Numbers represent the archetypal fact upon which bureaucratic authority is founded, and it’s in the generation of numbers that Botsman and Rogers’ faith in spontaneous free enterprise – their urging of 21st Century reputation, community, and shared access may come into conflict with their concern about the global commons of the atmosphere and climate change. This collision between these new enterprises and existing state expert systems will be interesting to watch. What Donald Mackenzie has termed the ‘techno-politics’ of climate change exists in the coding of material calculative devices like the ones used to track BCycle bikes. Techno-politics refers to decisions made about technical devices that may develop political significant but are not subject to any direct political input. For example, what baseline assumptions are made transport usage of the riders? Is this a voluntary disclosure or checked against car ownership records? How big a car do they actually own? These are all insignifcant details for now, but the origin of the GFC lay in such accounting decisions scaling up to national economies. The climate change equivalent of this would see BCycle offsets finding their way onto some companie’s balance sheet which they will be awarded ‘standing’ or ‘early action’ for (The collapse of the Chicago Climate Exchange suggests they’re unlikely to find a market in the voluntary sector).

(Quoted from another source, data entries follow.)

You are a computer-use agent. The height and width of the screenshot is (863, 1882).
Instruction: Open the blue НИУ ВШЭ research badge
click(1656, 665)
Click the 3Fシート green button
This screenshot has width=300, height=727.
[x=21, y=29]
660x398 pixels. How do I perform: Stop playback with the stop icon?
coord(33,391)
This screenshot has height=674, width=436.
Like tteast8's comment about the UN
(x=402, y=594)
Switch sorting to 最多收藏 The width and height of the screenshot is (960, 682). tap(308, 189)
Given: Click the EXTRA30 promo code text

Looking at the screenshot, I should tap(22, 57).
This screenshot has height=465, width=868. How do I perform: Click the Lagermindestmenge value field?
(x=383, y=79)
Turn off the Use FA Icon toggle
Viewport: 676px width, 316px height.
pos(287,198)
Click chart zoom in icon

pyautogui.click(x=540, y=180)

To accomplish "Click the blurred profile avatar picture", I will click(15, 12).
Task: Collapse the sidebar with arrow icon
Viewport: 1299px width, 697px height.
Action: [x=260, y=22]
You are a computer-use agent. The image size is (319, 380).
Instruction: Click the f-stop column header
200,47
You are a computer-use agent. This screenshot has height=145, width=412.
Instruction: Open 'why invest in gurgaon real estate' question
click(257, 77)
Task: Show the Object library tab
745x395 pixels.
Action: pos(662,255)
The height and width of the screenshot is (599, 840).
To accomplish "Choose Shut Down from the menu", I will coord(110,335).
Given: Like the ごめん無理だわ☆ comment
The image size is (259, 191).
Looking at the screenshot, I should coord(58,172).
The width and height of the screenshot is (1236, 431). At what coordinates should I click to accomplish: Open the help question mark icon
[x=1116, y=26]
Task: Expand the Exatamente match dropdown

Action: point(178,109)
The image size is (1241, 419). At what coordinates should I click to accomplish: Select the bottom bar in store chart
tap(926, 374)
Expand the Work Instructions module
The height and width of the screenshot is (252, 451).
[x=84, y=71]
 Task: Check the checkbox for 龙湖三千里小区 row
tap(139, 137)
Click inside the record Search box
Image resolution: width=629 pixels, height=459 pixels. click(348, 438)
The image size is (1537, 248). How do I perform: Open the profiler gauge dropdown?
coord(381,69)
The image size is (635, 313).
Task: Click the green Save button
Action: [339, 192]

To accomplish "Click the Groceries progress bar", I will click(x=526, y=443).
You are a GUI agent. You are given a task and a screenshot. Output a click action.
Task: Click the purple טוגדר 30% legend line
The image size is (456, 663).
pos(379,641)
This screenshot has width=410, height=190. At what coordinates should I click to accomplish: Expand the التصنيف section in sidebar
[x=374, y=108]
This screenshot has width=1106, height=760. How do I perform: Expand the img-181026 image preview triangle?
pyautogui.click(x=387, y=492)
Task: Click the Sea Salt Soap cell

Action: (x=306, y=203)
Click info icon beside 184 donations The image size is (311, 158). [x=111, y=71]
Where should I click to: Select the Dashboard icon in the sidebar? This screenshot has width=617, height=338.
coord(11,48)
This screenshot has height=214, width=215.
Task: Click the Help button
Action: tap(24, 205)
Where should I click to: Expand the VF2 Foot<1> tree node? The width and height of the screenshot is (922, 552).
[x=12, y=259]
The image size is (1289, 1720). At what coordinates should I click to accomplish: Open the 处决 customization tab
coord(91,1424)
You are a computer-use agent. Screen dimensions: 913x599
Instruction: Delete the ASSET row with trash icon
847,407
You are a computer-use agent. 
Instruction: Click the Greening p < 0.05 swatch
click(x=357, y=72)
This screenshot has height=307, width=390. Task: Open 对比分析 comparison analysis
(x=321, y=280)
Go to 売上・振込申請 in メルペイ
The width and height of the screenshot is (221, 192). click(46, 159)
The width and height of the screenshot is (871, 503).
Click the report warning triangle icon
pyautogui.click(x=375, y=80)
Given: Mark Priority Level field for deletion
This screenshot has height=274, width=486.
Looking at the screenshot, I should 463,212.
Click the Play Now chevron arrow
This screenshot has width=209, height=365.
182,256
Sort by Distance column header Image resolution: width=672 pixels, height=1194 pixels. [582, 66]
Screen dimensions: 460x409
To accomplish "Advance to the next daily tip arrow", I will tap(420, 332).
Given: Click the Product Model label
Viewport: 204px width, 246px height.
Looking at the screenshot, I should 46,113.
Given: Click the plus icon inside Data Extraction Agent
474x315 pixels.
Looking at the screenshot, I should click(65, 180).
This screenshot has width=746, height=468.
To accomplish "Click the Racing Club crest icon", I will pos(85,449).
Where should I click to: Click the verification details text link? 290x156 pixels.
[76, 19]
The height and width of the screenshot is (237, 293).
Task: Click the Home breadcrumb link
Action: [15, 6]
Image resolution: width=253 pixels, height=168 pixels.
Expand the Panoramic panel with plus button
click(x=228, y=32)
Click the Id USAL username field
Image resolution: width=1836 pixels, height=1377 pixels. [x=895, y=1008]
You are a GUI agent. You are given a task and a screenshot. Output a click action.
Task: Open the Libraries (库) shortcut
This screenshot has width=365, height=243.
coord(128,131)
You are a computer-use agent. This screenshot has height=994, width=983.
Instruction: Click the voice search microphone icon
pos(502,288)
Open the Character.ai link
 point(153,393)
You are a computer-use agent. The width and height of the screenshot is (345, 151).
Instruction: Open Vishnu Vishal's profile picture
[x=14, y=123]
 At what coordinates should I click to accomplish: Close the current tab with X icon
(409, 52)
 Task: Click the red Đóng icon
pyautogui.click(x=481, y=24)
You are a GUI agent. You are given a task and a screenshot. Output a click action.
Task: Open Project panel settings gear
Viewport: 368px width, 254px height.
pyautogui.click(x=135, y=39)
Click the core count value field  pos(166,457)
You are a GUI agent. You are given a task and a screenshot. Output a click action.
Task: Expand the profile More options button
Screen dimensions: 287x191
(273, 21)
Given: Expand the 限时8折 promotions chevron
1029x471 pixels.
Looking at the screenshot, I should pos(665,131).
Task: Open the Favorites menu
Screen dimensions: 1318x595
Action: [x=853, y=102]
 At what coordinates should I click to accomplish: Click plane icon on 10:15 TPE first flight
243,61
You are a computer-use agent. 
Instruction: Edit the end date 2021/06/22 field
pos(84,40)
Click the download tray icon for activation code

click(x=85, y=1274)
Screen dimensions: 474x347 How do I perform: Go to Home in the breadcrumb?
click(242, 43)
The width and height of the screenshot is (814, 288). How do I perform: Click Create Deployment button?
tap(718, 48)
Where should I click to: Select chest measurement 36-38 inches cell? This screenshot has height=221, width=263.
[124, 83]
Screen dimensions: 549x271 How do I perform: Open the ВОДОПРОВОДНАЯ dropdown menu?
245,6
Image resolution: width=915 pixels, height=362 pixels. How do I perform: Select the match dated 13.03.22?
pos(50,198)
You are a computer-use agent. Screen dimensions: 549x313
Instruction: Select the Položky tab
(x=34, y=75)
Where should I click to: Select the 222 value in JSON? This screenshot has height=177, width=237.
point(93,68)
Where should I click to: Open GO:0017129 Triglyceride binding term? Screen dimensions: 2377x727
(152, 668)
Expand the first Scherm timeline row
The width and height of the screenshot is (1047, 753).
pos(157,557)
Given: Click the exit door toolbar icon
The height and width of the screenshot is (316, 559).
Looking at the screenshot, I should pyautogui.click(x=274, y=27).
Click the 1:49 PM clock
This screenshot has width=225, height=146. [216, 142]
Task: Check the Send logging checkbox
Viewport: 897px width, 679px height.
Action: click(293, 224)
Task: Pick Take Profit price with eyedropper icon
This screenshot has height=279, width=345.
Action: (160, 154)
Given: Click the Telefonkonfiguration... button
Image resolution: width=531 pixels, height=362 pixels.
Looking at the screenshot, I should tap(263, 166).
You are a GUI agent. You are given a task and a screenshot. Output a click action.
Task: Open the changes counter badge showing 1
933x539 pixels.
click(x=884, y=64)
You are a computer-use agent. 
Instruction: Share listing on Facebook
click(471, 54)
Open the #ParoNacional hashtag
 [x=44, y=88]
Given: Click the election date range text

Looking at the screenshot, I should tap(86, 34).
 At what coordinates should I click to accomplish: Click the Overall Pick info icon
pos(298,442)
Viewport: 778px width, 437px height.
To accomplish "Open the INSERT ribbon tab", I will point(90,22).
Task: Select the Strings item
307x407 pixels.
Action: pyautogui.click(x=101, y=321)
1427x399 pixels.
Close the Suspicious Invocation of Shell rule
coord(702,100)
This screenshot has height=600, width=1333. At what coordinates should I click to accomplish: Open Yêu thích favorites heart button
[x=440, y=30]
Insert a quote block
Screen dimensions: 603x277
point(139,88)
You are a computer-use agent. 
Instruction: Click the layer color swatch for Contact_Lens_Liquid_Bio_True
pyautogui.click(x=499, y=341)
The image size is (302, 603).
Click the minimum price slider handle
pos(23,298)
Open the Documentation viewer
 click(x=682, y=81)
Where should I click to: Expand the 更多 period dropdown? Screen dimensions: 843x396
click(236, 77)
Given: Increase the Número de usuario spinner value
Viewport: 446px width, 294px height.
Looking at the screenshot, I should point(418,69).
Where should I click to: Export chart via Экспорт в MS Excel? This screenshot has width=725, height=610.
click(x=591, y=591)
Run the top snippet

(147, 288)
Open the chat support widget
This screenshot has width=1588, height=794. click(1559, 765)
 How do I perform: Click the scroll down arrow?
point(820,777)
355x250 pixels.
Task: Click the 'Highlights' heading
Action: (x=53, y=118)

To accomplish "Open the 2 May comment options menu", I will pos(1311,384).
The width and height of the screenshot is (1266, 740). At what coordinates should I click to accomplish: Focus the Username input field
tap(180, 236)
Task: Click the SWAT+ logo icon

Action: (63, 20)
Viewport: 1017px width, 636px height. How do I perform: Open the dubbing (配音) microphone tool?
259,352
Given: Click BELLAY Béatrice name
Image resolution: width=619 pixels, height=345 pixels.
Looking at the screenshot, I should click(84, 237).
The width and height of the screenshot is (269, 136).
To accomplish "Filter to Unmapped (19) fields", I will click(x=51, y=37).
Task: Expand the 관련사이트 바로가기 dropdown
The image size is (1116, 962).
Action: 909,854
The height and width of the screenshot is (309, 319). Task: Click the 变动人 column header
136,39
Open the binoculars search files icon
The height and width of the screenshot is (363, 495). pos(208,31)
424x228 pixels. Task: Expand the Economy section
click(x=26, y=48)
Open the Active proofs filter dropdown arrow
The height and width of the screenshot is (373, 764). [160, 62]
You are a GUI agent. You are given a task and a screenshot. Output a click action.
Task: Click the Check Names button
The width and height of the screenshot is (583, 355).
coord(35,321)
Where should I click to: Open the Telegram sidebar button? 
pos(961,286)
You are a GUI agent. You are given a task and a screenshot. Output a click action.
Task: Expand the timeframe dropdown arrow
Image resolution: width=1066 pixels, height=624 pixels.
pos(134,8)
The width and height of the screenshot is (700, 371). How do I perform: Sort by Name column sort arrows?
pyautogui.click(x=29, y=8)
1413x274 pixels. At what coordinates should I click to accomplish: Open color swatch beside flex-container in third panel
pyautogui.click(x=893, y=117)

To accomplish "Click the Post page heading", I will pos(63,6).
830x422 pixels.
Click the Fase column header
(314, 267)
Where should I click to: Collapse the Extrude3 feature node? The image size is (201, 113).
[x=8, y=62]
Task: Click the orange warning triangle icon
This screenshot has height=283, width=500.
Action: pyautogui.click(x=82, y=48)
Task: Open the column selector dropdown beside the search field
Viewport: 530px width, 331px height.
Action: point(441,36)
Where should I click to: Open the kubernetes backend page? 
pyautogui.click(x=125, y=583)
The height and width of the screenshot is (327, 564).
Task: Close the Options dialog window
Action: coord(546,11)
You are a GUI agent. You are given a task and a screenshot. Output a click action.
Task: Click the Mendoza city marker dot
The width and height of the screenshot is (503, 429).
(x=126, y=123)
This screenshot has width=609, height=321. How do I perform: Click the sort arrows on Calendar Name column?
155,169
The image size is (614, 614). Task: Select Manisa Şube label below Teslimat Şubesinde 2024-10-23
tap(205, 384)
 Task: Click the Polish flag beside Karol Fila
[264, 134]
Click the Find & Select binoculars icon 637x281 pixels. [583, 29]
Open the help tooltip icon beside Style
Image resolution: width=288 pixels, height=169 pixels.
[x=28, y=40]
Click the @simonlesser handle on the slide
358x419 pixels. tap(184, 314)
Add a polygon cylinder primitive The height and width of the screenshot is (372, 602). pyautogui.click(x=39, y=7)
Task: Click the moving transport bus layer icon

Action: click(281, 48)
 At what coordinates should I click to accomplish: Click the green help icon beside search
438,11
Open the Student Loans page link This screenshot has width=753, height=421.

These questions are where the ‘game’ like character of social life theorized by Veblen and Bordieu intersect with policy decisions relevant to ‘caring for the commons’. Expertise will be required to reassure concerned publics that their ‘collaborative’ efforts are not ultimately wasted. The question is how this reassurance can take place and by whom – and these are political questions irreducible to acts of consumption, collaborative or otherwise.